In the latest installment of the SEO Mythbusting video series, a Google employee Martin Splitt together with Rachel Costello from DeepCrawl has debunked common myths about canonicalization.
In particular, what is canonicalization: a signal or directive, whether it can be used as a redirect, and others.
Below are the questions that were covered in the video, and the answers to them.
- Canonicalization is not thematic grouping
Canonicalizing a URL does not mean merging pages with similar topics. The content of the pages must be identical or close to that.
- The most common myths about canonicalization
The most common myth is that canonicalization is a directive and that it can be used as a redirect.
Both statements are untrue.
- Canonicalization is a signal, not a directive
A directive is an instruction that search engines automatically follow. But canonicalization is not a directive, but a signal. That is, a hint for search engines that they may or may not use.
“Placing the canonical tag on different pages won’t work. Placing a canonical tag on each of the absolutely identical pages will also not work. This is a signal. It helps us determine what we want to canonicalize, but it is optional to use, ”explained Splitt.
- Canonicalization is not a redirect
Costello noted that canonical tags can sometimes be used by site owners to focus link power in a specific location. However, this is not what they were created for.
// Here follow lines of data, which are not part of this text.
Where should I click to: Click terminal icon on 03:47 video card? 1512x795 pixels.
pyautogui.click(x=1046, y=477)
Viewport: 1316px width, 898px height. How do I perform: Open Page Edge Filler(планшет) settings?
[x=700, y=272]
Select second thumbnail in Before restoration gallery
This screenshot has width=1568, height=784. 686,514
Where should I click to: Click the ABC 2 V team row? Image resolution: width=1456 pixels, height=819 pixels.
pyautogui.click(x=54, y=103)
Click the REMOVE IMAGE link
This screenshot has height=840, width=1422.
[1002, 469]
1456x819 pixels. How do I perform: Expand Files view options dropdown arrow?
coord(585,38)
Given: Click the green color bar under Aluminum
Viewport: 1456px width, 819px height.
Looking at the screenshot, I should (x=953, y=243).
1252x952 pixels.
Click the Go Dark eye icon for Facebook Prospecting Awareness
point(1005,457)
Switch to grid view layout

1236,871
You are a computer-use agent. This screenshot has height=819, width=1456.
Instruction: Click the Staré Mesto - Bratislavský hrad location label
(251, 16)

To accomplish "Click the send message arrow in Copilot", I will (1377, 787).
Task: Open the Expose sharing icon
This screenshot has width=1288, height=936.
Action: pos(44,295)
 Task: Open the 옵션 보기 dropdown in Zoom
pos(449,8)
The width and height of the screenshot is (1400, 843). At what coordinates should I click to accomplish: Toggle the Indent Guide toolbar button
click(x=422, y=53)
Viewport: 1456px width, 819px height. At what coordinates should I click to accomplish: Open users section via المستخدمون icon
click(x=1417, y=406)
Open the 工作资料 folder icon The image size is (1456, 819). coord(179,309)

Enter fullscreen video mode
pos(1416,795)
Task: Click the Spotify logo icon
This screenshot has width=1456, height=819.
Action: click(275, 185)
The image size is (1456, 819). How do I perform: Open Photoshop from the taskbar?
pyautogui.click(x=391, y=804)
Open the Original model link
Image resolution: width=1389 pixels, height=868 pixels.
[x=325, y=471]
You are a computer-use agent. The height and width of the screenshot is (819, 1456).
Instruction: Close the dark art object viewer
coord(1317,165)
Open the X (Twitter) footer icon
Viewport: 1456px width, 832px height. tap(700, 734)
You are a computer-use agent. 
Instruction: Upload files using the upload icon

Canonically, tags are intended to be used in situations where identical content is posted to different locations on the internet.
This tag sends a signal to Google which is the preferred page to show in search results.
- What are the factors of duplication and deduplication?
When it comes to deduplicating search results, in addition to the canonical tag, Google uses fingerprinting and a scoring system.
“Duplication and deduplication are actually performed without much human intervention. We identify the content and look at things like the essence of that content, what information is available, how it relates to the structure of the site, what the sitemap says. That is, we look at many different factors, but mainly technical factors. “
Google also created a scoring system based on all the technical factors that a search engine uses to deduplicate.
If content changes, the final grade is always revised.
- What’s more important: site preferences or user preferences?
Google may override the canonical page specified by the site owner and use whichever is best for users. This often happens with identical content in different languages.
For example, if the canonical tag points to the EN version of the page, and the user is in Germany, then Google will show him the German version.
- Unique content on pages with a canonical tag
Google may accept the preferred canonical page on a site even if it contains a small amount of unique content that other pages do not.
However, if there is a lot of unique content, then Google will not recognize the page as a duplicate, and the canonical tag in this case will be meaningless.